Diciamolo subito: Adam Resurrected è un capolavoro. Per anni, sono stati tanti, e fra i più disparati, i registi interessati a trasporre sullo schermo l’omonimo romanzo di Yomar Kaniuk, del 1968.

Non un film sulla memoria, al modo di tantissimi e retorici altri. Il film di Shrader, autore dello scorsesiano Taxi driver (1976), ha un apporto superiore e ruota tutto intorno al dubbio: su come sia possibile la memoria, nel caso di vite distrutte, che si sono accompagnate dall’amore e del riso? Siamo nell’Israele del 1961 ed Adam Stein è uno dei pazienti dell'istituto mentale per i sopravvissuti all'Olocausto. Prima della guerra, a Berlino, però, Adam era un artista molto amato dal pubblico. Nel campo di concentramento, a cui sopravvive, diventa il "cane" del comandante del campo, intrattenendolo, mentre sua moglie e sua figlia sono mandate a morire nelle camere a gas. Un giorno, nell'ospedale, Adam si accorge, “annusando”, un altro “cane”. Si tratta di un giovane, cresciuto chiuso in una cantina, legato ad una catena. I due si riconoscono per quello che sono e iniziano insieme un percorso di crescita e cura. L'amicizia e la condivisione di una situazione così bassa dell'esistenza, li porterà alla ricerca della vita là fuori, verso una possibile rinascita.

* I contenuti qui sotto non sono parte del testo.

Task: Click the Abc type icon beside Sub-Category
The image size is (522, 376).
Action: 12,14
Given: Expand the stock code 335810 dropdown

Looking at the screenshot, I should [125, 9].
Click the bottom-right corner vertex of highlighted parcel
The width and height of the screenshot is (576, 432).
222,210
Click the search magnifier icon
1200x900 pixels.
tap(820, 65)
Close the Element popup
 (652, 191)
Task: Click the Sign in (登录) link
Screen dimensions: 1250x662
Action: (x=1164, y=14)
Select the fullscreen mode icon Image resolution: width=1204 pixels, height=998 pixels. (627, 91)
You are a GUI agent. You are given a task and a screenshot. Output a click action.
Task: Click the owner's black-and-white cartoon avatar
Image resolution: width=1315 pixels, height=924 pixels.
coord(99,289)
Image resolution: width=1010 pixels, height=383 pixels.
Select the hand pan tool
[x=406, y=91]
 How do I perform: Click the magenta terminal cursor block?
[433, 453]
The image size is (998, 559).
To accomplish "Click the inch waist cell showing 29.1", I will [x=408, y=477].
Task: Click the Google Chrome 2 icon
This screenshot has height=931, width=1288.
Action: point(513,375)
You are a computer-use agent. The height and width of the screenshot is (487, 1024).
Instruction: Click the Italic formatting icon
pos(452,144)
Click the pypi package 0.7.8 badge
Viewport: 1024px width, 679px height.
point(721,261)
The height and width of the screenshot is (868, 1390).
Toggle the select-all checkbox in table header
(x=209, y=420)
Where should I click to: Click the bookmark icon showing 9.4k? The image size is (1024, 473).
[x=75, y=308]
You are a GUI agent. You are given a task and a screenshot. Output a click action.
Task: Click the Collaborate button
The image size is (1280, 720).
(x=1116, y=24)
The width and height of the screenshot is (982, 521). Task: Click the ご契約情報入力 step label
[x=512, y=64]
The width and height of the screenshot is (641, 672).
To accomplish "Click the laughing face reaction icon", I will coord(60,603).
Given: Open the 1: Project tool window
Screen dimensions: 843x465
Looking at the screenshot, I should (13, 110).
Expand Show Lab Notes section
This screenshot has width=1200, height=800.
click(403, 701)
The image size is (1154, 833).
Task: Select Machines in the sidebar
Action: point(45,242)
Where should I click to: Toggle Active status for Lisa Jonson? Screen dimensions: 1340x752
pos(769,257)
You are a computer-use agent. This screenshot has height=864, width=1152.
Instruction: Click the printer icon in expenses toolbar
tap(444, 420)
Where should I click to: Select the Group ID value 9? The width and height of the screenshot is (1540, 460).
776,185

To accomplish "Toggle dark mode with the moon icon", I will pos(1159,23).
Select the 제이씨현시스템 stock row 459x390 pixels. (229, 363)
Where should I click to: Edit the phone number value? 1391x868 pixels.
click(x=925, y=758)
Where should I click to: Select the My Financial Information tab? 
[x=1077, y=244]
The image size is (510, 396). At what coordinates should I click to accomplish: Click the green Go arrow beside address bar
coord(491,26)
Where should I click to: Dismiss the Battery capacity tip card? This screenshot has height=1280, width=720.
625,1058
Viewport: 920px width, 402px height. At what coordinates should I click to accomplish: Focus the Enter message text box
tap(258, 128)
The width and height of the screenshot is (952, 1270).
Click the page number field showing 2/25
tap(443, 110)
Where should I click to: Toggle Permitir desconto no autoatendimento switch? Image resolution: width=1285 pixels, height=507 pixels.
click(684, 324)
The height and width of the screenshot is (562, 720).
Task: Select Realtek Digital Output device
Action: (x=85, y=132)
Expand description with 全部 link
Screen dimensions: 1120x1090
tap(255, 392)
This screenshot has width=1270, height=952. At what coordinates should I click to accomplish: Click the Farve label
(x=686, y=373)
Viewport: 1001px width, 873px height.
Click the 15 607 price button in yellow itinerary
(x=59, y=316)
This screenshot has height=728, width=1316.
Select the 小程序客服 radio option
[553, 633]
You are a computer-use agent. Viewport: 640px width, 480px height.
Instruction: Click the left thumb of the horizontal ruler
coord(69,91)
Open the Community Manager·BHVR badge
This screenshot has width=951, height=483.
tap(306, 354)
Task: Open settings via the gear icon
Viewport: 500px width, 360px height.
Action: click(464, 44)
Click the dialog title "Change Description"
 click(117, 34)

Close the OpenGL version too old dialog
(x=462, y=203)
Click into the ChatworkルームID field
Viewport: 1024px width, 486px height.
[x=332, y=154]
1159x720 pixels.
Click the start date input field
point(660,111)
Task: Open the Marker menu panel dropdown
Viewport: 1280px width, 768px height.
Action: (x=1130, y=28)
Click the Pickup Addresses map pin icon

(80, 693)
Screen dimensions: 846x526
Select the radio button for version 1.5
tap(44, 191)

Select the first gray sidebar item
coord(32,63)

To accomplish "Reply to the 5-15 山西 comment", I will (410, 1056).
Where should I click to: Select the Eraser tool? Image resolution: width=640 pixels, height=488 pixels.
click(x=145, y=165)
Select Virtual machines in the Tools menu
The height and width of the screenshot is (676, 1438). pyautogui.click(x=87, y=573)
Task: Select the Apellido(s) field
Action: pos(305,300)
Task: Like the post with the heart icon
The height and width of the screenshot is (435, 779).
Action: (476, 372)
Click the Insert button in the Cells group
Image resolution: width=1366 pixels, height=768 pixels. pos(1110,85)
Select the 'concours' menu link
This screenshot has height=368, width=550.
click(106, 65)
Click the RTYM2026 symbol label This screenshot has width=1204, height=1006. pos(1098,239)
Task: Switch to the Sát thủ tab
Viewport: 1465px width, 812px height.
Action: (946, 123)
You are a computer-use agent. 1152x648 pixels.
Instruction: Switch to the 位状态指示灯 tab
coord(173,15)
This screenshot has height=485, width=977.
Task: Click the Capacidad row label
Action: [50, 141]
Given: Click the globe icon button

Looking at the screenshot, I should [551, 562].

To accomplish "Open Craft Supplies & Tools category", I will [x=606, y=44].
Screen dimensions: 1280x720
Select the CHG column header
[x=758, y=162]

Anche Orson Welles, negli anni addietro, fu ingaggiato per il terribile ruolo di Adam Stein, qui interpretato dallo straordinario Jeff Goldblum (La mosca, 1986). E’ lui il cristo, che passa dalla passione, travalicando anche la resurrezione, che nel film non c’é. Semmai c’è la cura, unica via possibile verso una salvezza da sopravvivenza. In un continuo alternarsi di presente e passato, ‘dipinti’ mediante l’eccezionale fotografia di , tutto è scavato, ridotto all’osso, compresa l’esistenza umana.

Adam Resurrected è un non genere, perché definirlo sarebbe troppo riduttivo. In esso c’è la magica dimensione della tragedia chapliniana e la commedia visionaria di Burton. Ma non manca neanche il senso di quel che Fellini avrebbe ammesso, in occasione di uno dei suoi personaggi circensi, proprio come in Adam: “Io non faccio politica, tutti amano il circo”. Perché Adam Stein, negli anni Venti, in Germania, era una star del cabaret: mago, clown, ma ebreo. Ed ecco la sopravvivenza di un uomo ch’è stato tutto ciò, ora personificazione della morte che passa attraverso la non-vita. Quella di chi ha suonato mentre la moglie e una delle figlie erano condotte nella camera a gas. Pur tuttavia, oggi Adam è quell’uomo che ha saputo trasformare il dolore in coraggio e condivisione di vita per farsi, egli stesso, chiave d’uscita per un’altra umanità tenuta in gabbia. C’è continua ricerca nell’umanità descritta da Shrader, un viaggio in cui il percorso si contorce tra i tanti delitti e gli altrettanti castighi. E’ disperante, perché tutto il grido è urlato nel deserto, ch’è piuttosto spazio interiore. Perciò, tutto rimane in sé, tenuto nascosto nei sepolcri umani. Non c’è resurrezione che tenga. Sebbene il cinema di Paul Shrader rappresenti la rinascita di una nuova vita del cinema.